(Excerpt from the dataset)

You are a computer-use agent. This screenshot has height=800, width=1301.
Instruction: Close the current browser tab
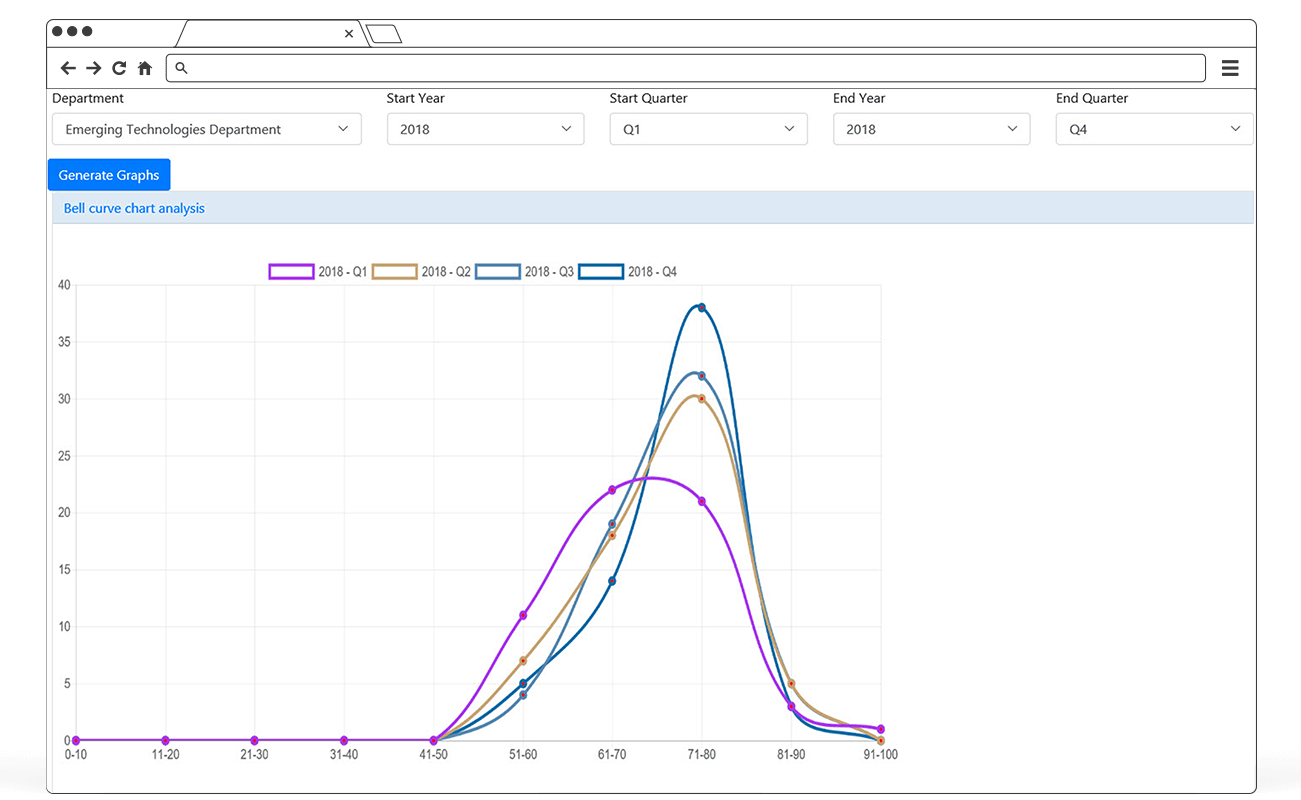click(349, 33)
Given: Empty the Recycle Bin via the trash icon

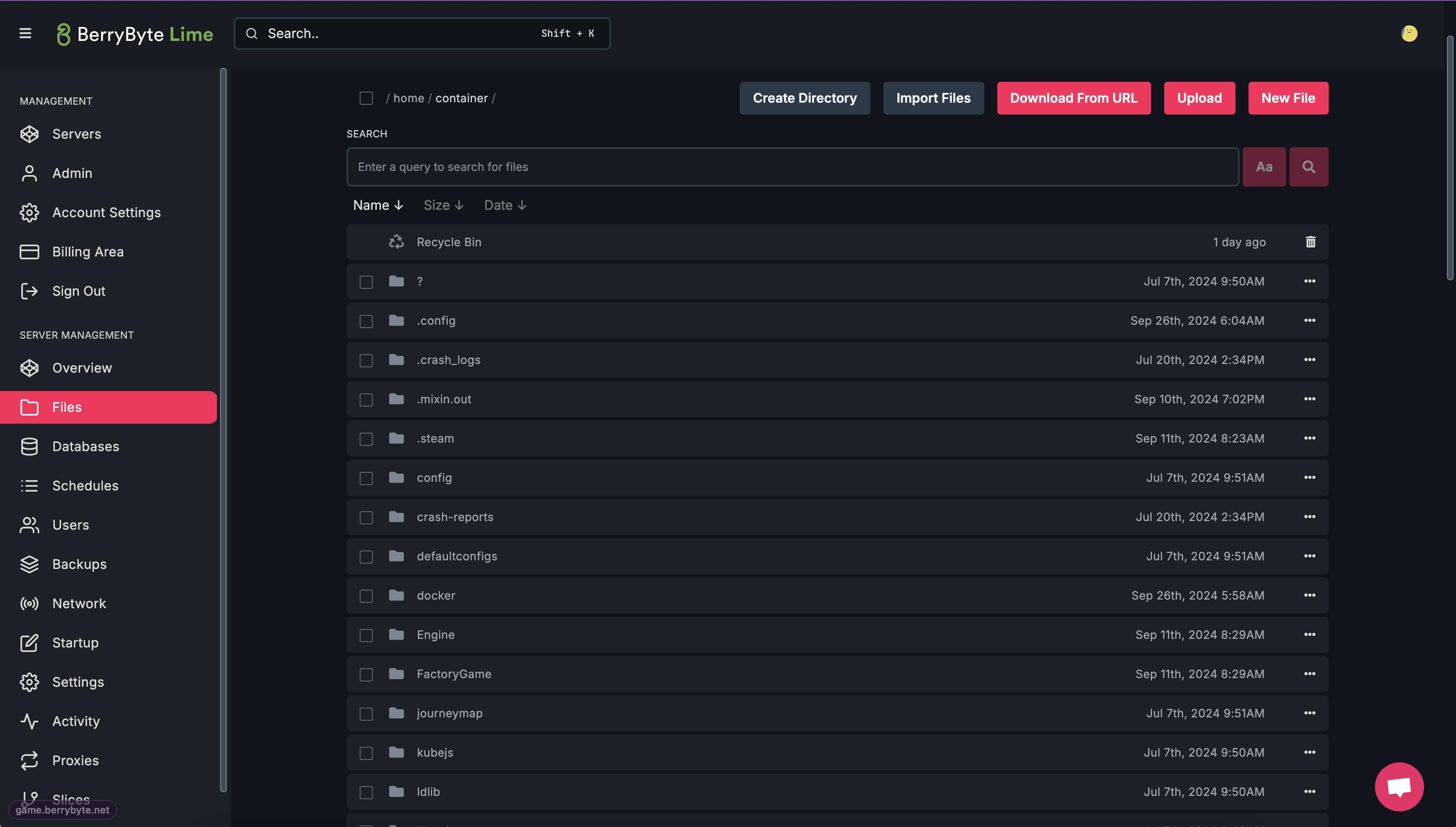Looking at the screenshot, I should [x=1310, y=242].
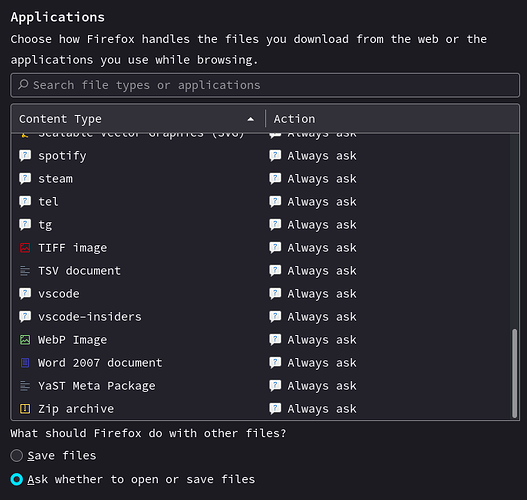Click the WebP Image green picture icon

pos(25,340)
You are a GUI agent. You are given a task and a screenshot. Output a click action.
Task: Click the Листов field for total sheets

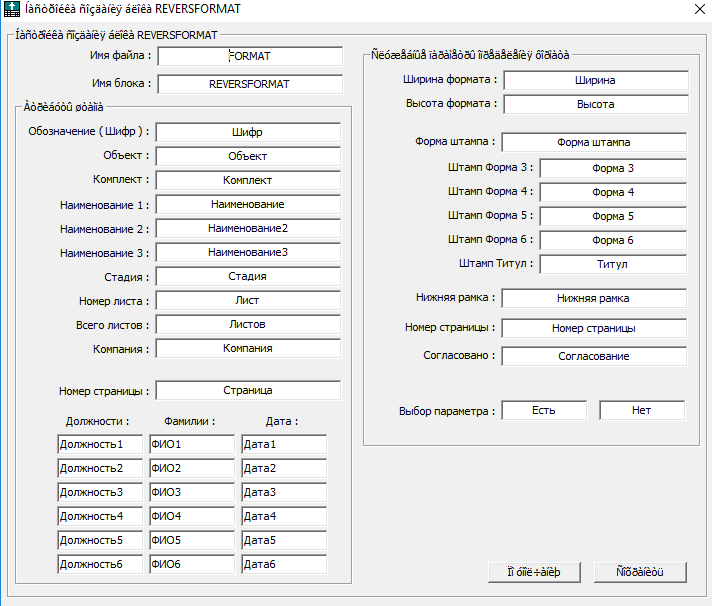(x=248, y=325)
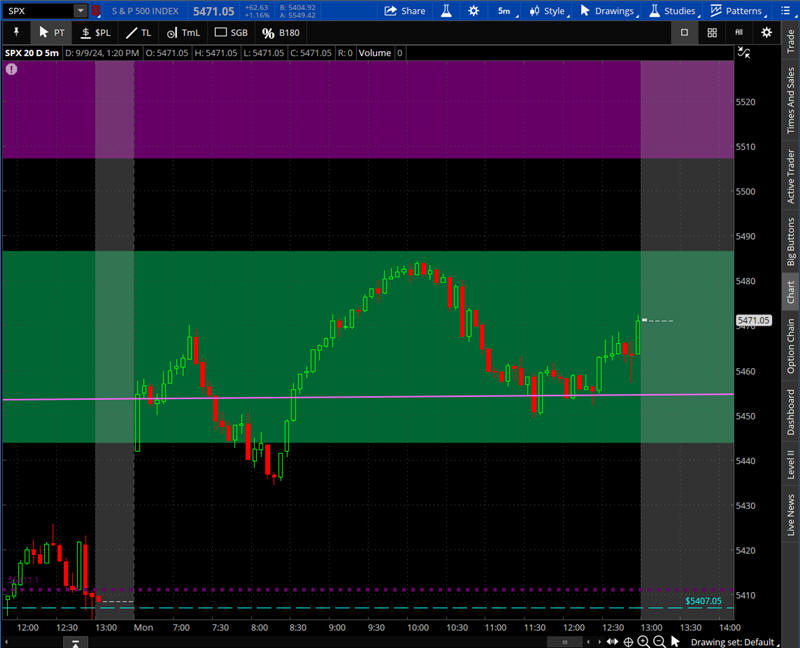Choose the TL trendline tool

pyautogui.click(x=139, y=32)
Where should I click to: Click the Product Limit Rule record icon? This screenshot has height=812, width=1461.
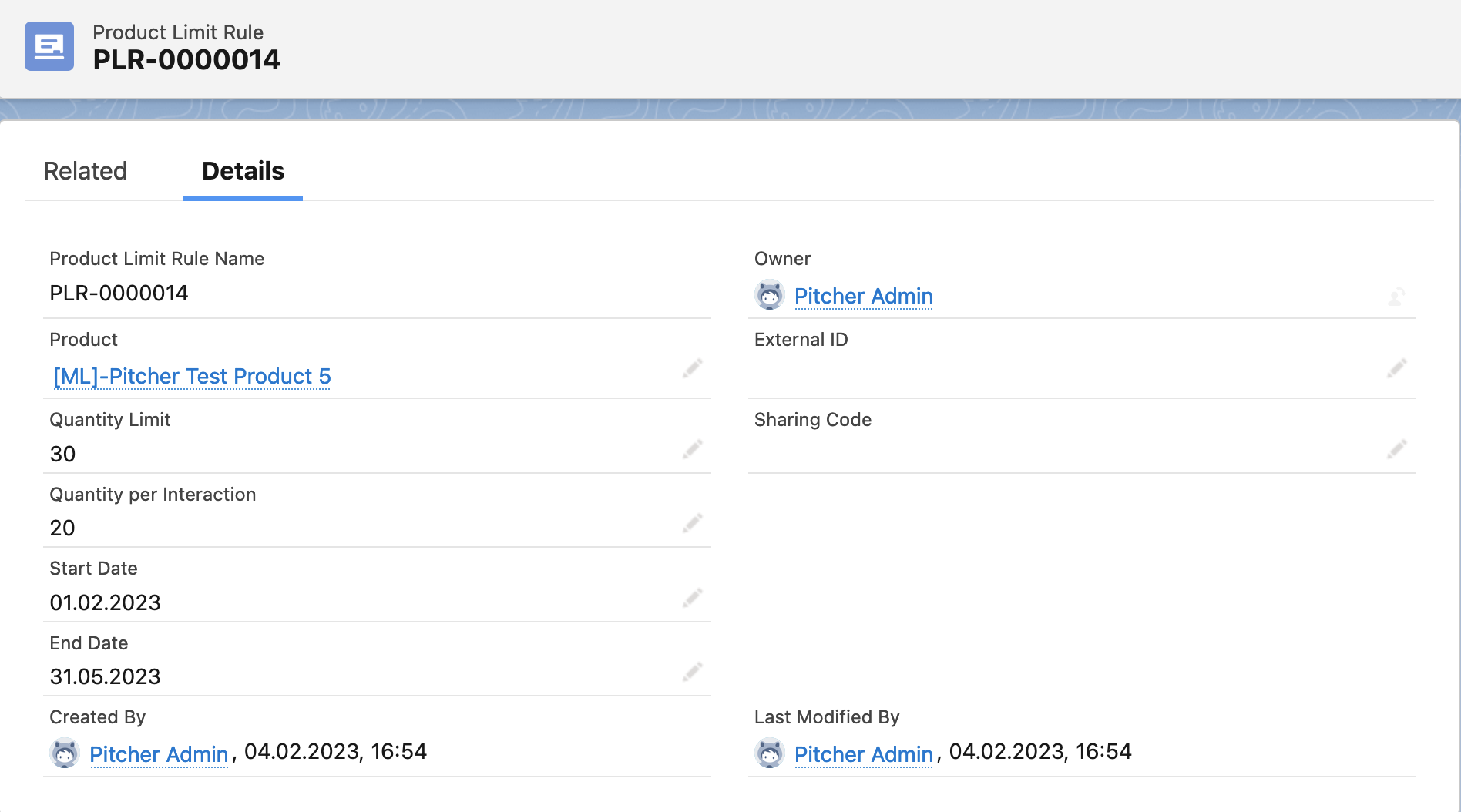pyautogui.click(x=49, y=46)
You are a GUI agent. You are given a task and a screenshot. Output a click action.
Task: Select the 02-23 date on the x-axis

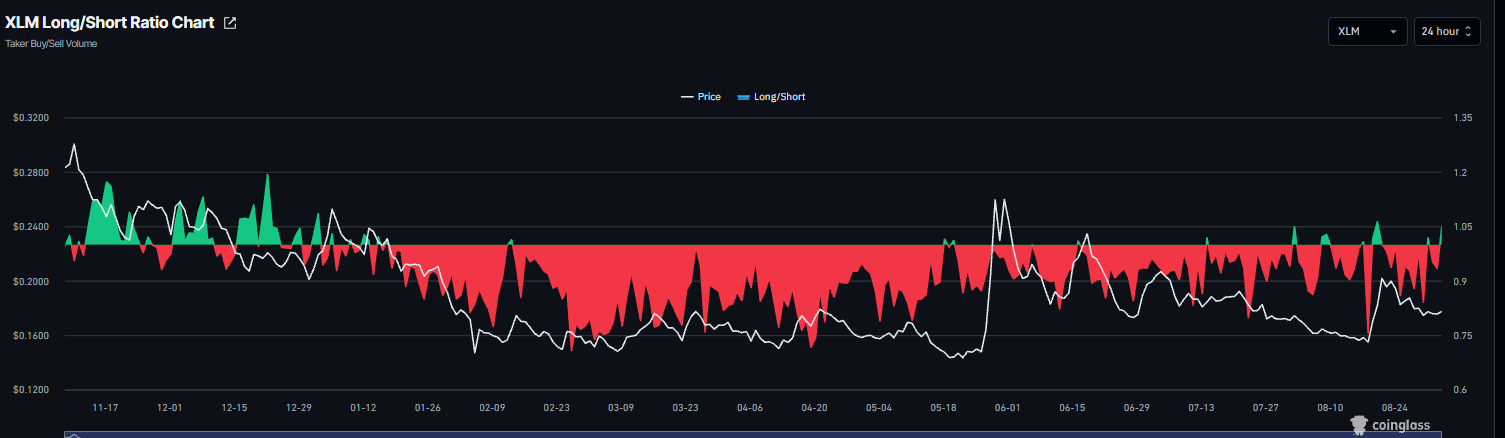pos(557,408)
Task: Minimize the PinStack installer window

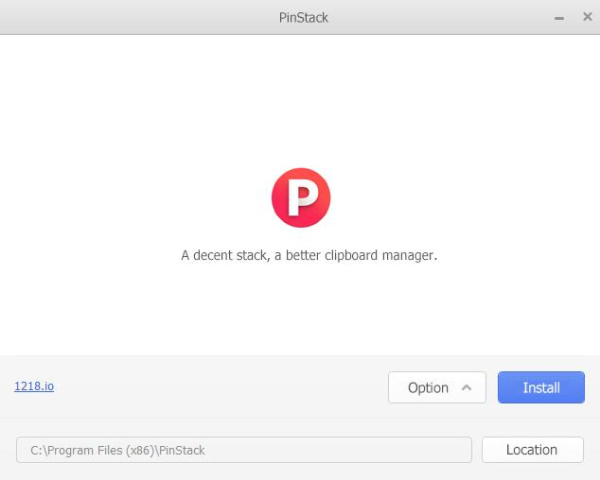Action: pyautogui.click(x=560, y=18)
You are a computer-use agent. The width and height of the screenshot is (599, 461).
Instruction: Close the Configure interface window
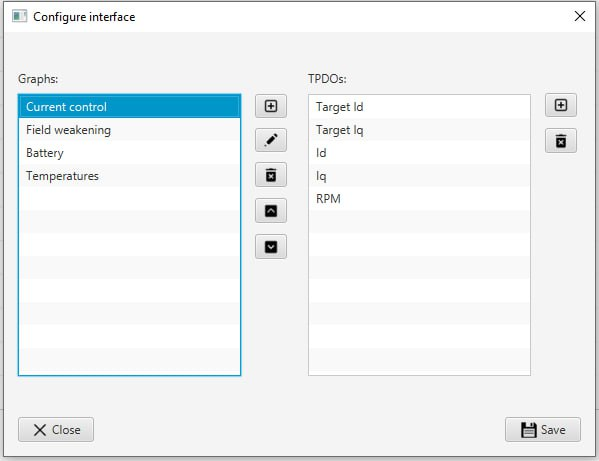pos(580,16)

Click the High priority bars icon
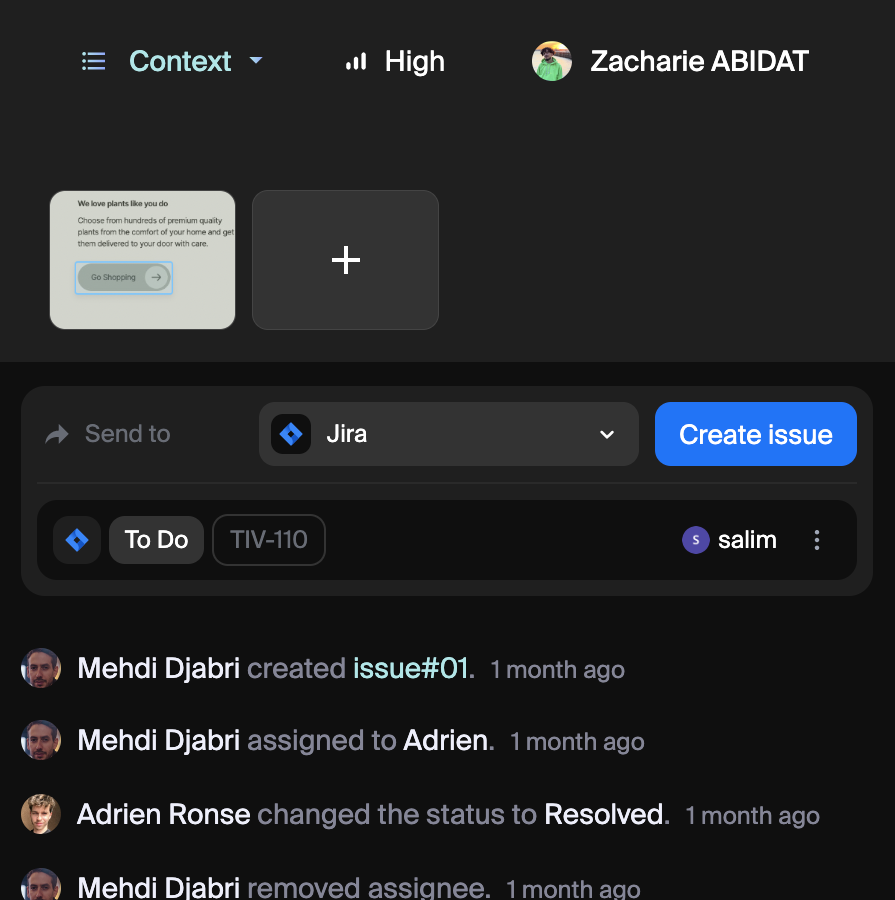pos(356,62)
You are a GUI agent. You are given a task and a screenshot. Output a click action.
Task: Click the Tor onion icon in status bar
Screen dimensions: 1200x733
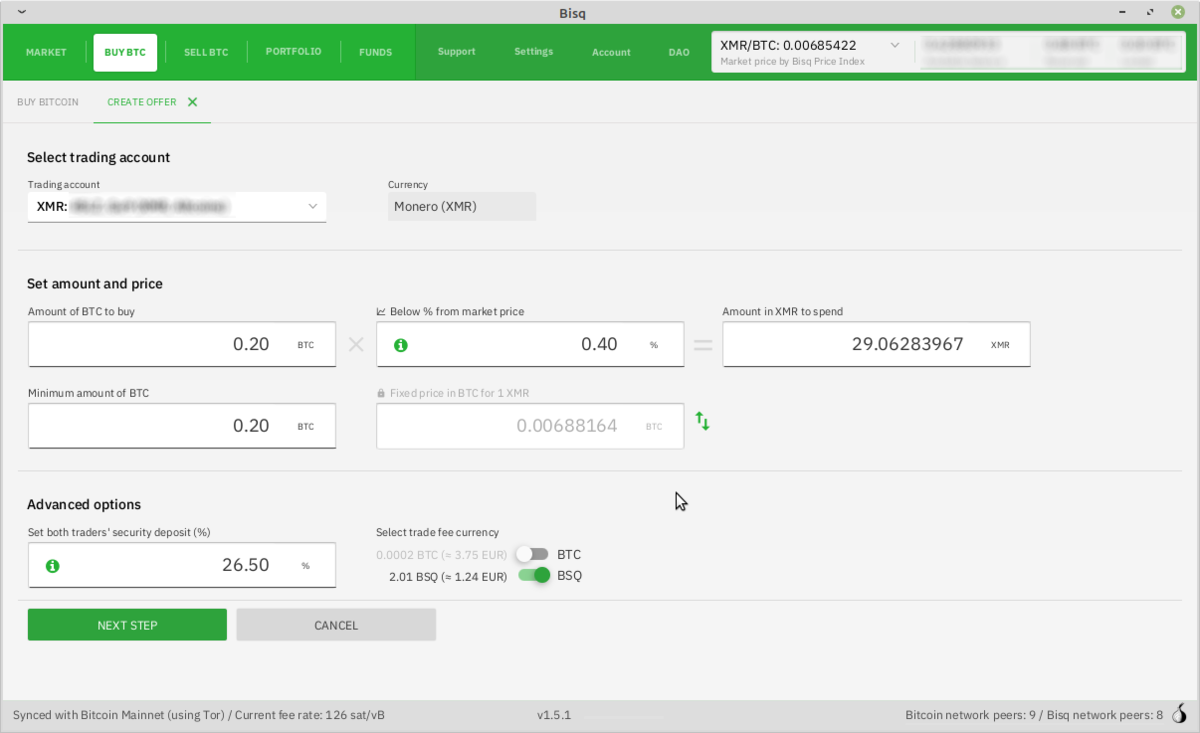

*EXERCISE REQUIREMENTS*: Reproduce the data verbatim from its first line through the line containing "pos(356,62)", including both of those lines. Leave the pictures out of your copy.

*IN RESPONSE*:
You are a computer-use agent. This screenshot has height=800, width=1301.
Instruction: Close the current browser tab
click(349, 33)
Given: Empty the Recycle Bin via the trash icon

Looking at the screenshot, I should [x=1310, y=242].
Click the WebP Image green picture icon

pos(25,340)
You are a GUI agent. You are given a task and a screenshot. Output a click action.
Task: Click the Листов field for total sheets

(x=248, y=325)
Choose the TL trendline tool

pyautogui.click(x=139, y=32)
Where should I click to: Click the Product Limit Rule record icon? This screenshot has height=812, width=1461.
pyautogui.click(x=49, y=46)
You are a GUI agent. You are given a task and a screenshot. Output a click action.
Task: Select the 02-23 date on the x-axis

pos(557,408)
Task: Minimize the PinStack installer window

Action: pyautogui.click(x=560, y=18)
You are a computer-use agent. The width and height of the screenshot is (599, 461).
Instruction: Close the Configure interface window
pos(580,16)

Click the High priority bars icon
pos(356,62)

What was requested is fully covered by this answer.